Re-designing the Future
Designers and artists including Jason Bruges and Quayola are all taking on the lofty challenge of ‘re-designing, re-imagining and re-inventing the future’ in London’s King’s Cross this week.
Curated by Beatrice Galilee, chief curator of the 2013 Lisbon Architecture Triennale and co-founder of London’s Gopher Hole, this week sees King’s Cross’s new Filling Station arts space examining the future of technology through a number of exciting design and arts commissions for the Electric Futures: Vauxhall Ampera Technology week.
Jason Bruges Studio and Troika will be speaking about past projects and speculations on the future of the ‘hybrid creative industry’; while after dark, viewers will be treated to a nightly lighting show curated by Nuit Blanche.
The week opens with Nuit Blanche New York, showing a selection of works by Melodie Mousset and Martynka Wawrzyniak topped off by Quayola’s Strata #1 video installation piece.

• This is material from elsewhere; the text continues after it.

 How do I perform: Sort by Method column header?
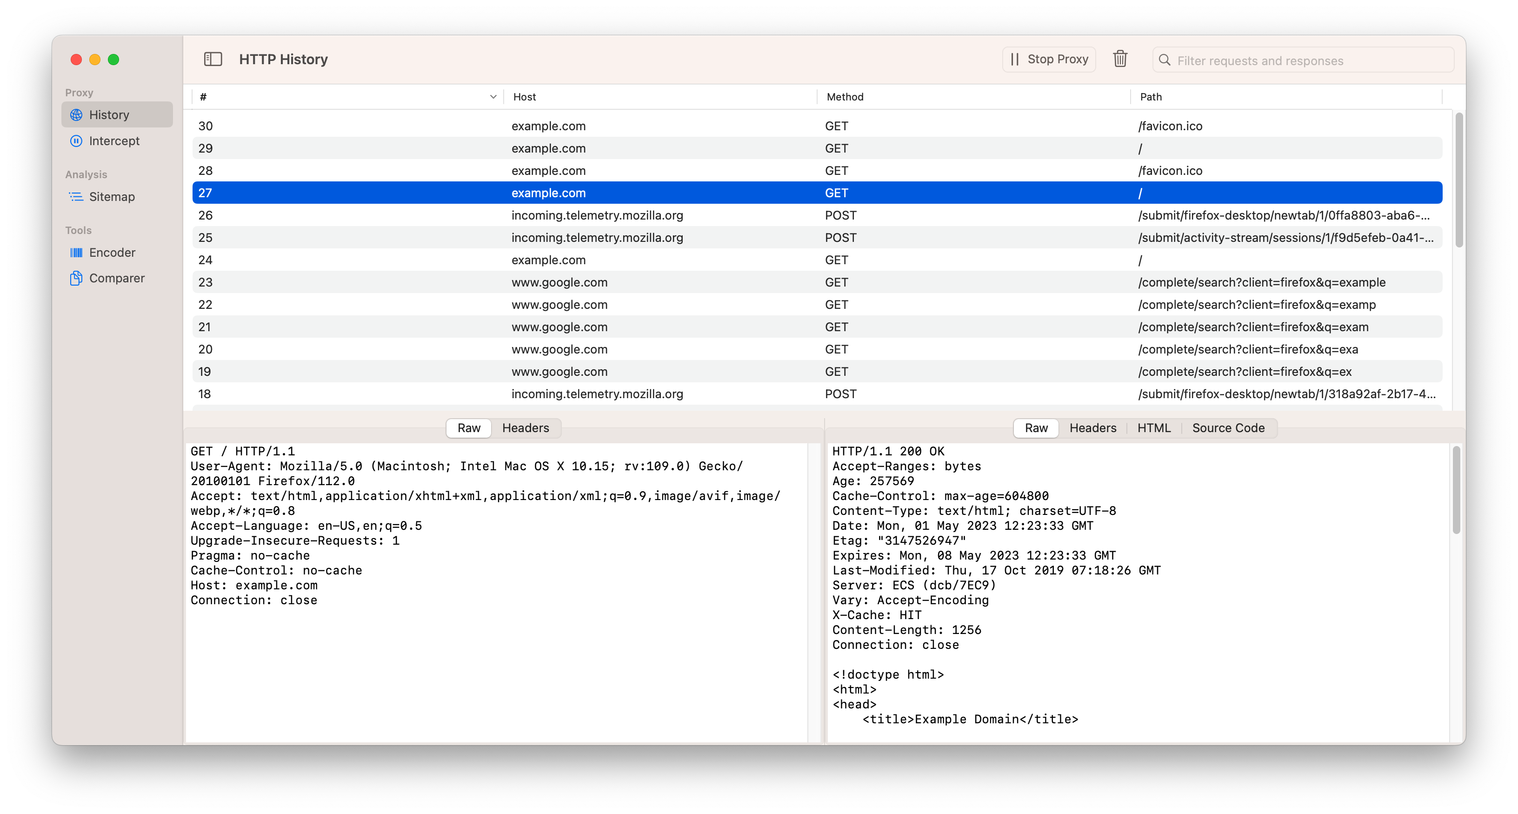[x=844, y=97]
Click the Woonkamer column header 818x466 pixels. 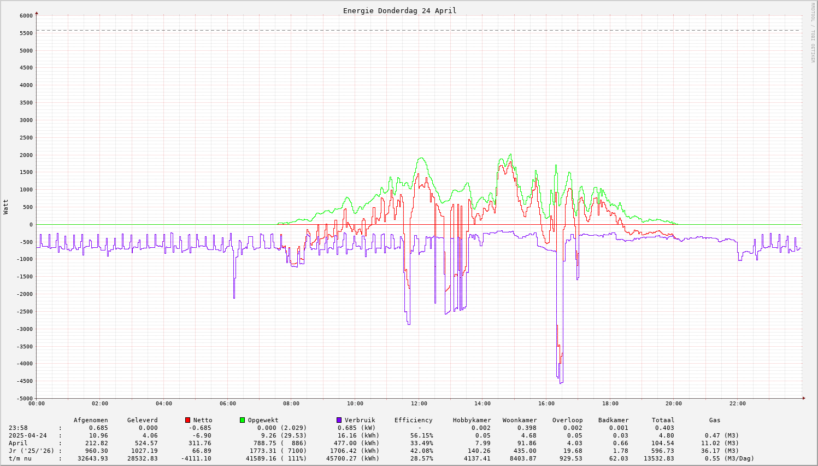point(520,420)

Other highlights include Belgian designer Tuur van Balen’s ‘DNA hacking’, where he will be holding a demonstration on how to DNA-hack yoghurt, creating a one-of-a-kind dish. Blumenthal eat your heart out.
Elsewhere performance art is given a rather original scientific twist in a performance by artist Choy Ka Fai, who will choreograph a piece using electrical pulses to stimulate the nerves and create movement to show the potentials of digital muscle memory.
Also on display is designer and sound artist Yuri Suzuki’s interactive, kinetic robot that can read circuits and translate colour into sound.